A los puertos ingleses llegan productos de todo el mundo, gracias a la marina mercante más potente que existe. Por si fuera poco, la vieja y confiada Inglaterra observa a salvo los desórdenes que se suceden el exterior, como el pujante ascenso de los nacionalismos que comienzan a minar las estructuras de imperios como el ruso, el austro-húngaro o el otomano, manejando hábilmente la política internacional en su propio beneficio, alejada de las disputas entre Francia y Alemania que dominan las relaciones internacionales en Europa a finales del siglo XIX o los manejos de Bismarck para lograr el control continental. Son años de esplendor, en los que Victoria domina un imperio y ejerce su ascendencia y capacidad de influencia sobre el resto de monarquías europeas. Aunque algo alejada de la política cotidiana, la sintonía con el conservador Disraeli le hace participar algo más de los asuntos públicos. Son años en que se acrecienta aun más su poder y prestigio, siendo coronada (1877) como emperatriz de la India. Por si fuera poco, la decisión de Disraeli de comprar para Inglaterra las acciones del Canal de Suez permiten a Inglaterra observar un dominio absoluto sobre todos los mares.
En África, la expansión inglesa continúa imparable, gracias a la labor de exploradores como Livingstone, Stanley y otros, que hacen sumar territorios como Zamebeze, en 1890, iniciando el camino hacia las anexiones de Zanzíbar, Nigeria y el Transvaal (1902). En Australia, se completa el dominio sobre la inmensa isla continente, configurando el Commonwelth australiano. La política interior de la reina, supervisada por ella misma y dirigida por personajes como los ya citados Melbourne, Peel, Russell, Palmerston, Disraeli y Gladstone, avanza hacia un establecimiento pleno del liberalismo económico y político, que hace llegar la participación política a amplias capas de la población.

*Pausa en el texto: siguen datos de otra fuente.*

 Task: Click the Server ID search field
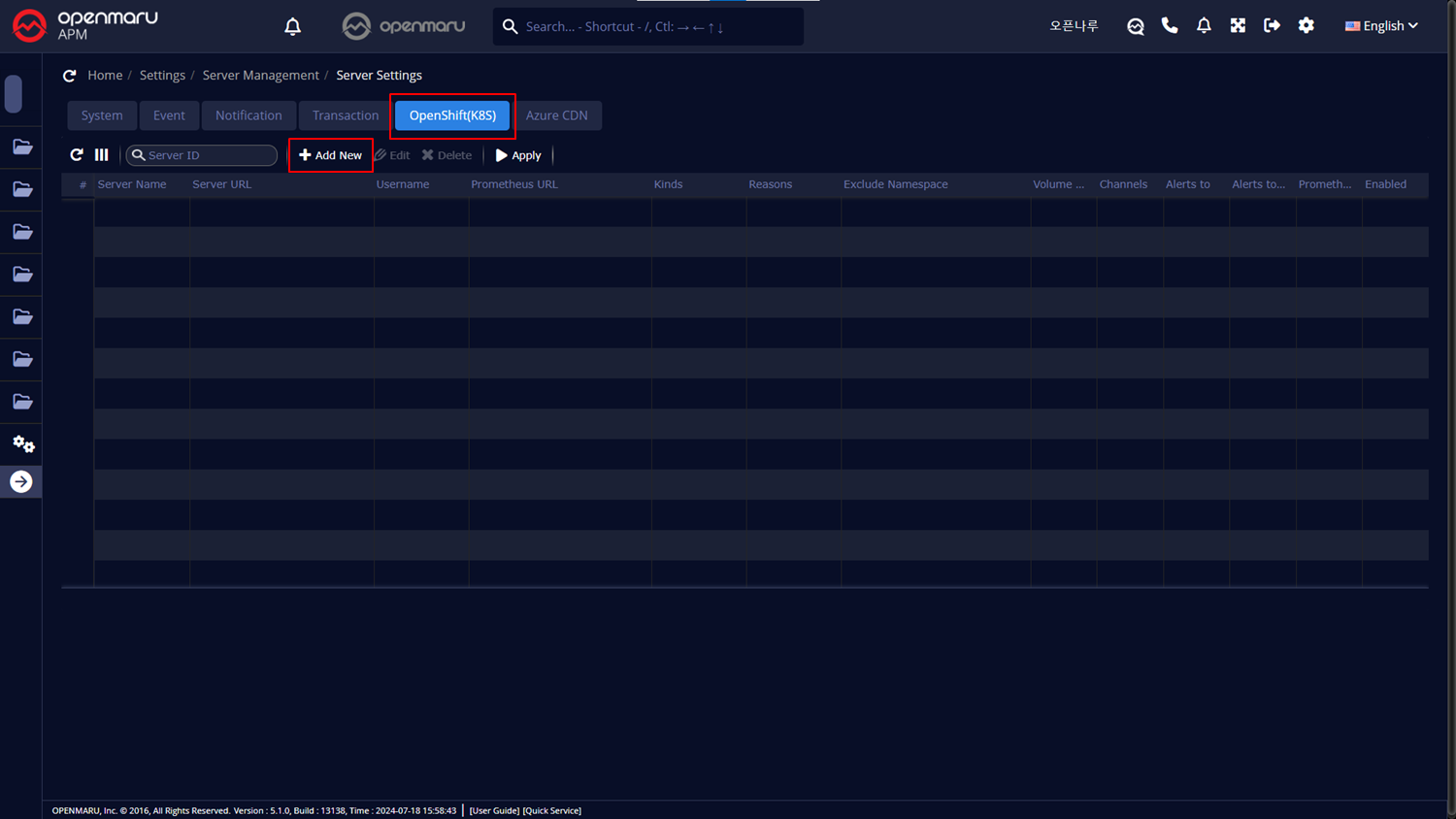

Del juego político, en el que también participan partidos radicales, surgen reformas electorales y medidas políticas cuyo objetivo último es mantener la estabilidad del sistema y de las instituciones. Así, se afrontan problemas antiguos como el nacionalismo irlandés o las reivindicaciones obreras, surgidas estas del profundo proceso de industrialización experimentado por Inglaterra, con medidas como la concesión de una mayor autonomía para Irlanda o la legalización de los primeros sindicatos modernos. Son años de esplendor que harán también florecer las ciencias, las artes y las letras, con figuras de la talla de Kipling, Yeats, Wilde, Faraday, etc. La longitud extraordinaria de su reinado dio a Inglaterra una estabilidad de la que no había disfrutado en mucho tiempo. Por eso, cuando falleció el 22 de enero de 1902, muchos de súbditos vieron morir a una monarca que estaba en el trono desde antes de que ellos mismo hubieran nacido, y que manejó las riendas de su nación justo en un período en el que alcanzó a ser la mayor potencia económica y política del mundo.